Plantations et Huileries du Congo (PHC), sous la direction de Monique Gieskes, illustre une trajectoire de progression industrielle notable dans ce secteur. La société a doublé sa production d’huile de palme en trois ans, tout en réduisant ses coûts, un exploit dans un environnement caractérisé par des infrastructures limitées et un accès à l’énergie encore insuffisant. Cette croissance s’accompagne d’une hausse significative de l’emploi direct, avec près de 10 000 salariés sous contrat, soulignant le rôle du secteur privé dans la création d’emplois formels dans un pays où le taux de chômage est difficile à mesurer mais où le travail informel prédomine.

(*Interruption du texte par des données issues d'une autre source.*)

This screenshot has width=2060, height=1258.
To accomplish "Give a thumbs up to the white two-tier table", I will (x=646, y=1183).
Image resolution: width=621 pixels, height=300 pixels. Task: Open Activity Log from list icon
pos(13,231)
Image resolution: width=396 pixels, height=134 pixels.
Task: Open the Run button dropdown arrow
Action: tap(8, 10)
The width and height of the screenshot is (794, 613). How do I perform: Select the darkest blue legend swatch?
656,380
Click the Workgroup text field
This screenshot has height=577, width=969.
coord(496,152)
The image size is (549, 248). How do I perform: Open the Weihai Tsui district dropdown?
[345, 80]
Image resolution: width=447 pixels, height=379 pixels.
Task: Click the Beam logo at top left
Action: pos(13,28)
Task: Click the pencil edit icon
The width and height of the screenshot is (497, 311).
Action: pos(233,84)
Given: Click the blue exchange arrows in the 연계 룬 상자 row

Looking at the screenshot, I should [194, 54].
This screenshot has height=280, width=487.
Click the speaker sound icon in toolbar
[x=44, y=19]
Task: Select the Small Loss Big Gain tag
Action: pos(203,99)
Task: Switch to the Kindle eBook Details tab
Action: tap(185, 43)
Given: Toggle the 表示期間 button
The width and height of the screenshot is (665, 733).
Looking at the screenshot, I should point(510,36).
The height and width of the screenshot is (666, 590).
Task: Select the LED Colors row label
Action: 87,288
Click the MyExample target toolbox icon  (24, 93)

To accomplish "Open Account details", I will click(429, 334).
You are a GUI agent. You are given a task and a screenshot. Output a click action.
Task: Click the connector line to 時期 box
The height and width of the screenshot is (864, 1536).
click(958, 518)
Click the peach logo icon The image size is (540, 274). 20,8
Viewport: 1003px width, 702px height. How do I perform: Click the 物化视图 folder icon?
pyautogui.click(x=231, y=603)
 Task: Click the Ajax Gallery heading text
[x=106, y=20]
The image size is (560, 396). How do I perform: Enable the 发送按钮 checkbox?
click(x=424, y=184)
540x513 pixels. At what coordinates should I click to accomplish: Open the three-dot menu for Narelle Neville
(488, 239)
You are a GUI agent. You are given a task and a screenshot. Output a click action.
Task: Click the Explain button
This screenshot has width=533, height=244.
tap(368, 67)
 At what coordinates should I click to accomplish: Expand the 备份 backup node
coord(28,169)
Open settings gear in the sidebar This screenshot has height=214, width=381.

Au-delà de la production, PHC engage des investissements sociaux considérables, dont la réhabilitation de près de 40 écoles et la gestion de quatre hôpitaux totalisant 460 lits. L’entreprise a aussi amélioré l’accès à l’eau potable dans plusieurs zones rurales, une dimension essentielle dans un pays où seulement 52 % de la population a accès à l’eau potable selon les données de la Banque mondiale. Ces initiatives participent à renforcer la stabilité sociale et le capital humain, indispensables à la pérennité des investissements.

Wale Adeosun, président de Kuramo Capital Management, principal investisseur de PHC, met en avant une vision d’investissement à long terme qui valorise le capital humain et la durabilité. Son approche, qui allie partenariat local et engagement social, sert de contrepoint aux critiques récurrentes sur l’exploitation des ressources africaines. Ce positionnement stratégique souligne que le développement agricole peut être un levier de diversification économique et de réduction de la dépendance aux matières premières extractives.

La conférence Africa Debate 2025 à Londres, où ont également pris la parole des figures telles que Marie-Chantal Kaninda, présidente de Glencore RDC, ainsi que le président kényan William Ruto, témoigne d’une prise de conscience internationale accrue sur le rôle de l’agriculture dans le futur économique du continent. Pour la RDC, le défi reste d’amplifier ces premières avancées, notamment en améliorant les infrastructures de transport et en renforçant la connectivité énergétique, conditions indispensables pour accompagner une montée en puissance industrielle et assurer une intégration régionale effective.

Le secteur agricole congolais, par son poids potentiel, pourrait ainsi jouer un rôle stratégique dans l’équilibre économique régional, en stimulant non seulement la production alimentaire mais aussi en offrant des débouchés industriels et des emplois durables.